■ **TASK DESCRIPTION**:
Return the exact lines from the one containing "Click Extra roomy" through the final line of the material below, with both ends kept.

■ **DATA LISTING**:
- - - - -

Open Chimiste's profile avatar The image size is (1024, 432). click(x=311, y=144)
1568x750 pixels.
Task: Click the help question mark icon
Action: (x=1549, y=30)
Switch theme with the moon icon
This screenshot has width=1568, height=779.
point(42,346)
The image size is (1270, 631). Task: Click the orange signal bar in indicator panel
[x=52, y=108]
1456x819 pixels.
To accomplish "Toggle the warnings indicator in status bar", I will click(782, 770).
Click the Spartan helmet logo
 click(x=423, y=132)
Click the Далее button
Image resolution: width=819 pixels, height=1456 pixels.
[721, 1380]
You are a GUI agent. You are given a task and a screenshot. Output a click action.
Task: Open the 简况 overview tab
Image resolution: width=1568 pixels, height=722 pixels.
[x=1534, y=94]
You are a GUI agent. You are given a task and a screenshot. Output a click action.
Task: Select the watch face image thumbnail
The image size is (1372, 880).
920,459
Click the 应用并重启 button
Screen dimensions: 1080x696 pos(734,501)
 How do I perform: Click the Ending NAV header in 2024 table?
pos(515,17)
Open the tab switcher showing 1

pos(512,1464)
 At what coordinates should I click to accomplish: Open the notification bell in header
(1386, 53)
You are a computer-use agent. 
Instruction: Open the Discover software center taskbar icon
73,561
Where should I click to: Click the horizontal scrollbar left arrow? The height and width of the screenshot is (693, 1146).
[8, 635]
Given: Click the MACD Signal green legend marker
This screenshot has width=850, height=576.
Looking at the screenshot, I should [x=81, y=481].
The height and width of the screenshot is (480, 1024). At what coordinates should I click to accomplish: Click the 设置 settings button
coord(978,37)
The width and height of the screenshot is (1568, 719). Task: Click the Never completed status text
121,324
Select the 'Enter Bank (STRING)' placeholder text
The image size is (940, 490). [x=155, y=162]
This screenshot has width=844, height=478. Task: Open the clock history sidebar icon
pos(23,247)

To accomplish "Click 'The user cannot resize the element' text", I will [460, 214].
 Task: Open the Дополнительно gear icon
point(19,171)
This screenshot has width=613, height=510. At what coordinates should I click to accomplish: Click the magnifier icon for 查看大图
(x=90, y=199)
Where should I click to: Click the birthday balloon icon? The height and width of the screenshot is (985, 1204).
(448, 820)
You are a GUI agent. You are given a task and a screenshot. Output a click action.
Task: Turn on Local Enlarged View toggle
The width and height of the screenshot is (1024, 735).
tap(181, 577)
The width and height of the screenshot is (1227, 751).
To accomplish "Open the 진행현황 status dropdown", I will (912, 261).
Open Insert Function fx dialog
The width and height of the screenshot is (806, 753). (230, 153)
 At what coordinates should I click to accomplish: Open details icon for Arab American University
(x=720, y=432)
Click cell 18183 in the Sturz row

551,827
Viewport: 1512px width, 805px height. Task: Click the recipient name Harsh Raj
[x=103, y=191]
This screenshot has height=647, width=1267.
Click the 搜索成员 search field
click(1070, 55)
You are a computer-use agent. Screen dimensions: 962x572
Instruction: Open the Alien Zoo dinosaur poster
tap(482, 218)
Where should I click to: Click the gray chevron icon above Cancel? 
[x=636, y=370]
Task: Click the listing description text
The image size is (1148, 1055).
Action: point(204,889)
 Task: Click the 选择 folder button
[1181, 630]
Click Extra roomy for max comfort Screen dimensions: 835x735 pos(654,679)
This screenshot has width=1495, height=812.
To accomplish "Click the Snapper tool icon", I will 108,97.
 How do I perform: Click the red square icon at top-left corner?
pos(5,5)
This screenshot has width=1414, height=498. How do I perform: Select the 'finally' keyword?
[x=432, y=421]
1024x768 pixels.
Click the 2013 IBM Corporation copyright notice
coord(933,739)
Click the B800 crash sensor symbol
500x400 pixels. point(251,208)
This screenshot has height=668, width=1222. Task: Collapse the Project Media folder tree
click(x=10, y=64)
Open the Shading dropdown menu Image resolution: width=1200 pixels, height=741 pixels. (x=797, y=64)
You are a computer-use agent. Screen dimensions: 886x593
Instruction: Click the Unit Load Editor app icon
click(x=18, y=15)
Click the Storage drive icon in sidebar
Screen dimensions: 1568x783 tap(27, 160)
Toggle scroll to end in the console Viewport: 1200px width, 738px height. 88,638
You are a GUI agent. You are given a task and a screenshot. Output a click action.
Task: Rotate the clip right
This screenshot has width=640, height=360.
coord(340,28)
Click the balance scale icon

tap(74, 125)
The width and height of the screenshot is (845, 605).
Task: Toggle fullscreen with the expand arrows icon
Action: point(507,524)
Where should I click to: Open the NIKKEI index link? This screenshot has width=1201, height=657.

- - - - -

■ **COMPLETED TASK**:
Click Extra roomy for max comfort Screen dimensions: 835x735 pos(654,679)
This screenshot has width=1495, height=812.
To accomplish "Click the Snapper tool icon", I will 108,97.
 How do I perform: Click the red square icon at top-left corner?
pos(5,5)
This screenshot has width=1414, height=498. How do I perform: Select the 'finally' keyword?
[x=432, y=421]
1024x768 pixels.
Click the 2013 IBM Corporation copyright notice
coord(933,739)
Click the B800 crash sensor symbol
500x400 pixels. point(251,208)
This screenshot has height=668, width=1222. Task: Collapse the Project Media folder tree
click(x=10, y=64)
Open the Shading dropdown menu Image resolution: width=1200 pixels, height=741 pixels. (x=797, y=64)
You are a computer-use agent. Screen dimensions: 886x593
Instruction: Click the Unit Load Editor app icon
click(x=18, y=15)
Click the Storage drive icon in sidebar
Screen dimensions: 1568x783 tap(27, 160)
Toggle scroll to end in the console Viewport: 1200px width, 738px height. 88,638
You are a GUI agent. You are given a task and a screenshot. Output a click action.
Task: Rotate the clip right
This screenshot has width=640, height=360.
coord(340,28)
Click the balance scale icon

tap(74, 125)
The width and height of the screenshot is (845, 605).
Task: Toggle fullscreen with the expand arrows icon
Action: point(507,524)
Where should I click to: Open the NIKKEI index link? This screenshot has width=1201, height=657.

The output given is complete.